Duro mesmo é depois aprender o certo. 

           Certa vez, na câmara municipal de uma cidade mineira, um vereador pronunciou a palavra obvio, que, pensando bem, é até mais bonita do que a forma correta: óbvio. Tudo indica que, dentre seus pares, ao menos um queria atazanar-lhe a vida, e tanto assim que logo uma voz o aparteou para denunciar que não se falava obvio, e sim óbvio
          O assunto provocou um dos mais acalorados debates de que se tem notícia naquela honrada casa legislativa. A tal ponto iam os ânimos exaltados que o presidente resolveu colocar o assunto em votação. Antes, porém, Sua Excelência recomendou aos representantes do povo ali reunidos que não se deixassem levar pelas paixões ideológicas ou político-partidárias, mas que analisassem a questão unicamente à luz da sã gramática e do santo dicionário. Democraticamente, obvio obteve a maioria dos votos (o que vem mais uma vez provar que perfeita a democracia não é, ainda que seja a melhor forma de um povo governar-se). Seria precipitado concluir do acontecimento que aqueles homens não estavam à altura do cargo que ocupavam. Tanto estavam que o mais baixo deles tinha um metro e oitenta. Mas não há como negar que escorregaram no óbvio. 

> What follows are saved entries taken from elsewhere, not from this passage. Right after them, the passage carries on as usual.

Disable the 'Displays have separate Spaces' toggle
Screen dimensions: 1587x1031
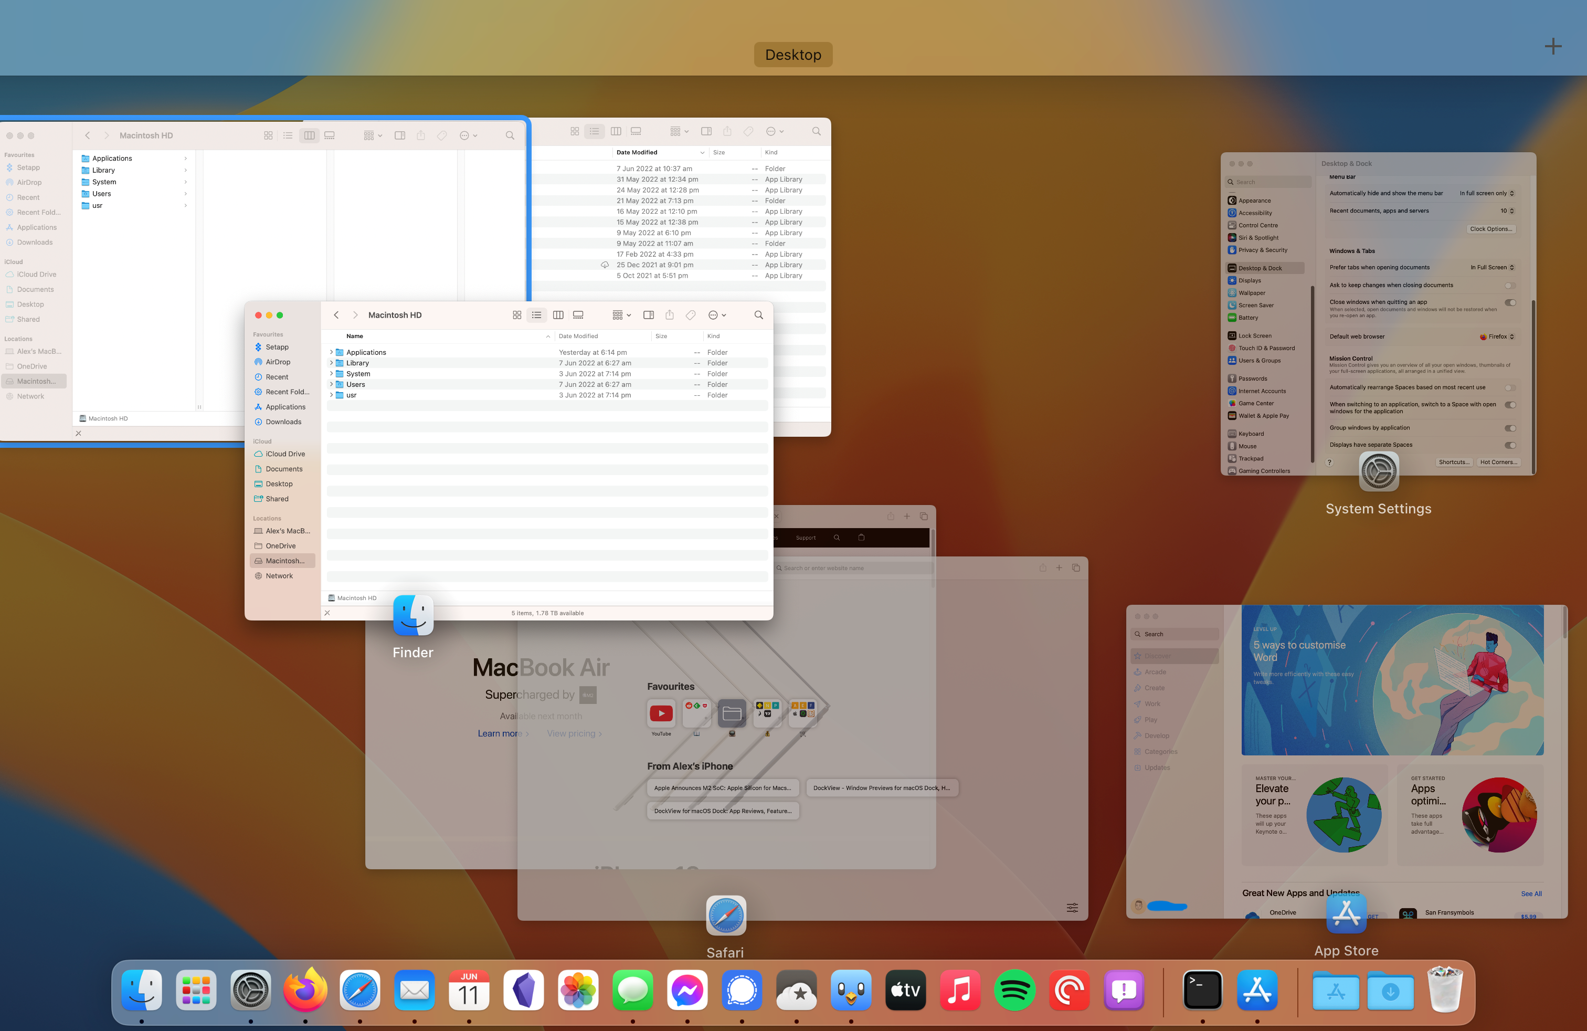click(x=1510, y=445)
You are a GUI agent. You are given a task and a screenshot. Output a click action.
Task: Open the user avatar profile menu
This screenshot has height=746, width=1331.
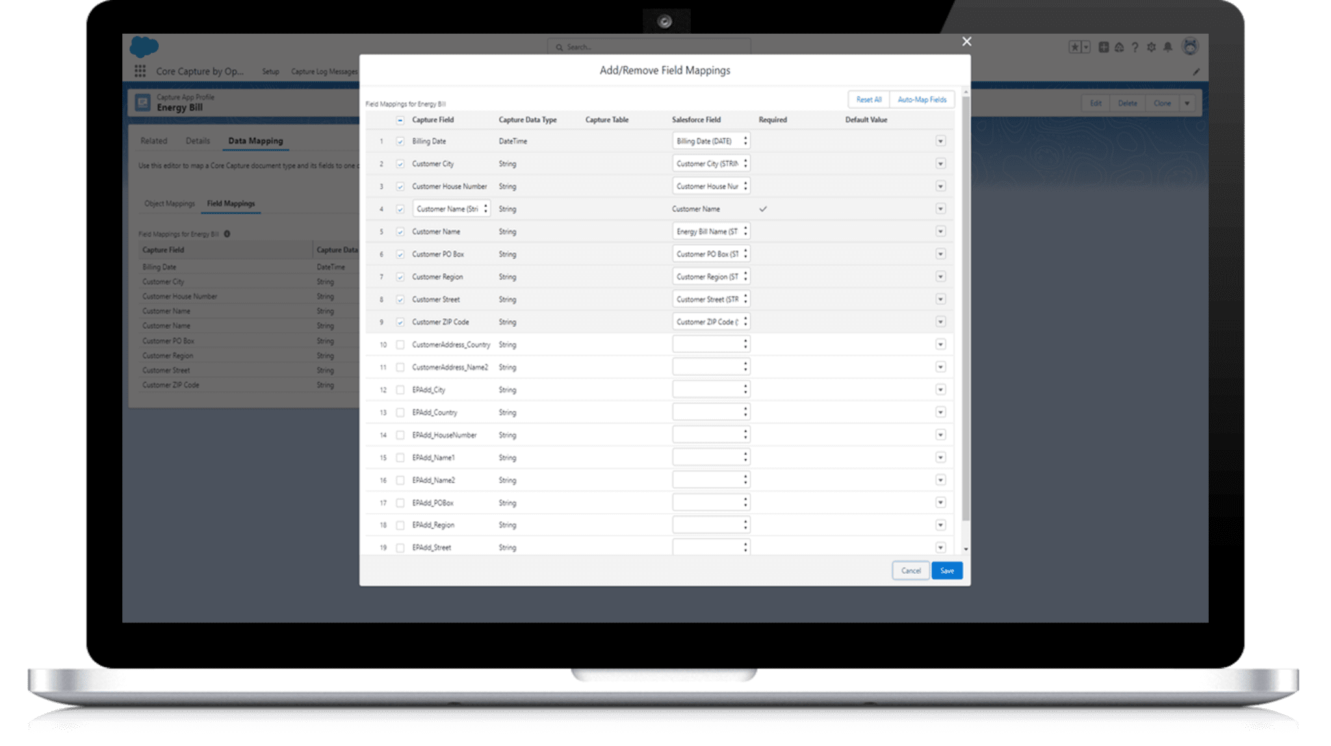tap(1191, 47)
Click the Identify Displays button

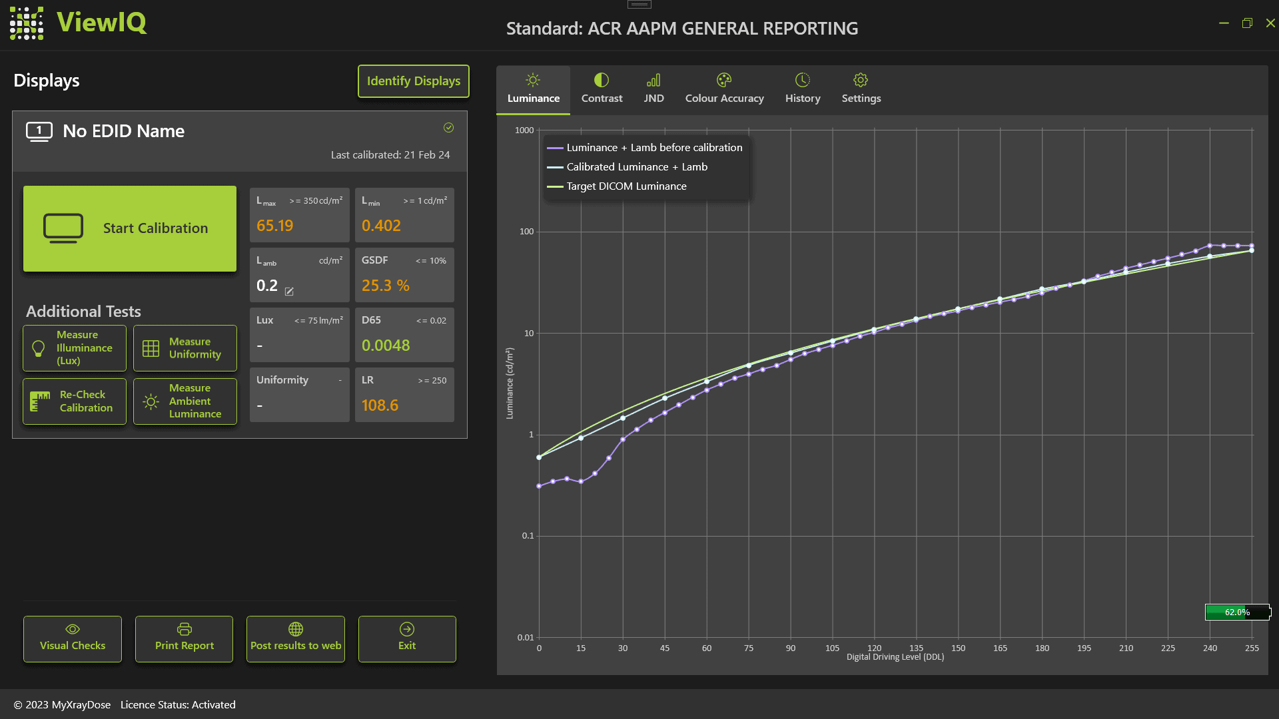pyautogui.click(x=413, y=81)
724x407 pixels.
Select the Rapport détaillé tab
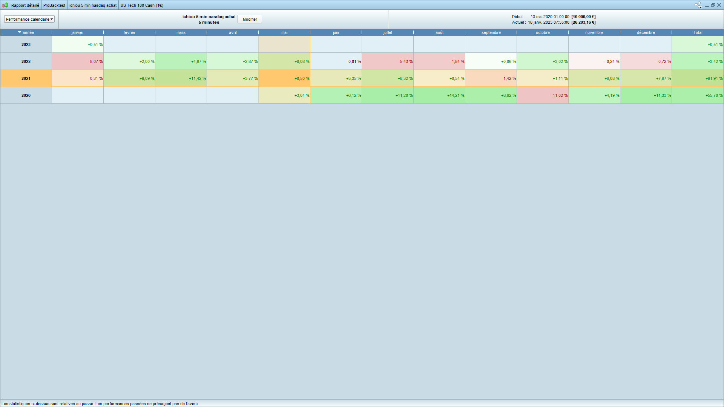coord(25,5)
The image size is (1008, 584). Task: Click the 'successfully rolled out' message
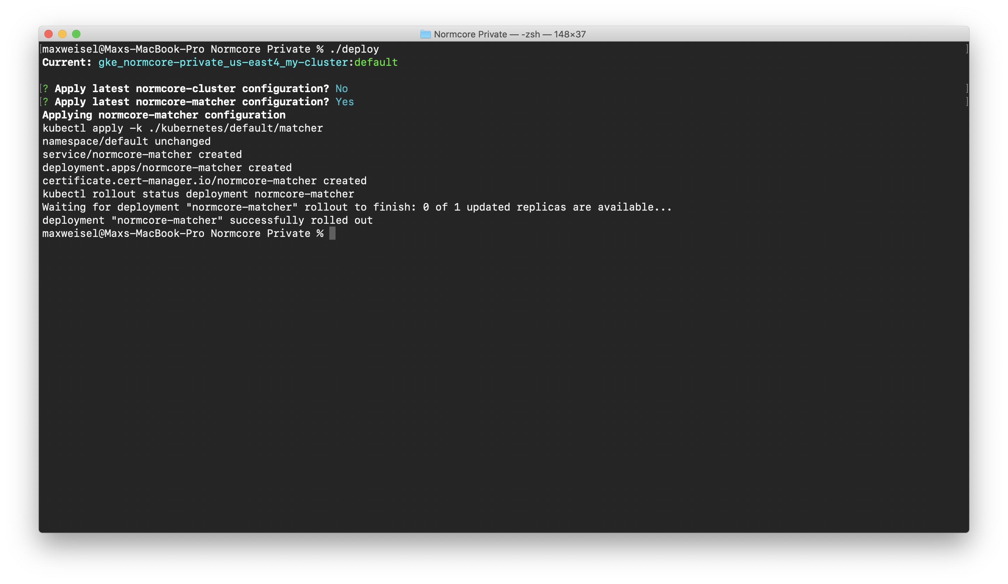pos(301,221)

        Esses equívocos acontecem nos melhores parlamentos do mundo. Consta que aqui mesmo em nossa cidade, informado da razão pela qual os preços das mercadorias oscilavam, um vereador propôs “a imediata extinção da cruel lei da oferta e da procura”. Infelizmente só obteve apoio da minoria, e por isso mesmo os preços continuam subindo até hoje. Melhor ainda fez o outro, que discursou contra a Lei da Gravidade. De fato, essa lei traz muitos malefícios à população e para comprovar isso basta tropeçar numa pedra. Tudo cai nesta vida, e só os cirurgiões plásticos tiram vantagens da lei da gravidade, levantando as partes caídas das mulheres. No entanto, pior do que tropeçar numa pedra é tropeçar nas palavras. 
      Eu mesmo estava presente quando um de nossos prefeitos, ao elogiar certa senhora que havia sido sua colega de câmara, a ela se referiu como “minha ex-colega de cama”. Para a Situação, foi um mero equívoco verbal, mas a Oposição, mais chegada à psicanálise, andou falando em ato falho, manifestação do inconsciente e até que a certa senhora não era tão certa assim. 
      Em boca fechada não entra mosquito e quem fala muito, muito erra. Mas como não podemos ficar calados o tempo todo, vivemos correndo riscos. A toda hora precisamos nos decidir entre rubrica e rúbrica, flagrante ou fragrante, onde e aonde. Os dicionários preferem misto, mas mixto é a forma adotada por 10 entre 10 lanchonetes do país. A gente acredita que está indo ao encontro de e, sem querer, vai de encontro a. Tachamos os governantes de tudo quanto é coisa ruim, e eles se vingam nos taxando pelo abuso de vivermos. Só o ar ainda está isento, mas não falta quem ache que os pobres estão exagerando no consumo e que alguma providência precisa ser tomada. Por outro lado, há também exemplos que consolam. Só para citar um: no Rio de Janeiro, dois importantes grupos profissionais entraram em acordo quanto às palavras tráfego e tráfico. A polícia pode tomar conta do tráfego, contanto que não atrapalhe o tráfico dos bandidos. 
        Durante 3 ou 4 anos tive um professor que, especialista em Economia e silabadas, tinha especial predileção por decada. Já naquela época minha ignorância, que não é pequena, não era tamanha que eu não soubesse que devia falar década. E se sobreviveu em minha memória alguma coisa do que esse professor ensinou, foi justamente a palavra decada. Quanto mais fujo dela, mais tenho compulsão de usá-la. Decada está sempre na ponta da minha língua, e é isso que me faz tremer interiormente quando o assunto resvala para períodos de tempo. 
       O fato é que ninguém pode atirar pedras na fala de vidro do vizinho. Falar e escrever errado é um dom natural, já se nasce sabendo. Duro mesmo é depois aprender o certo. E mais não direi porque com certeza tudo isso é óbvio para os leitores. Ou obvio, como queiram.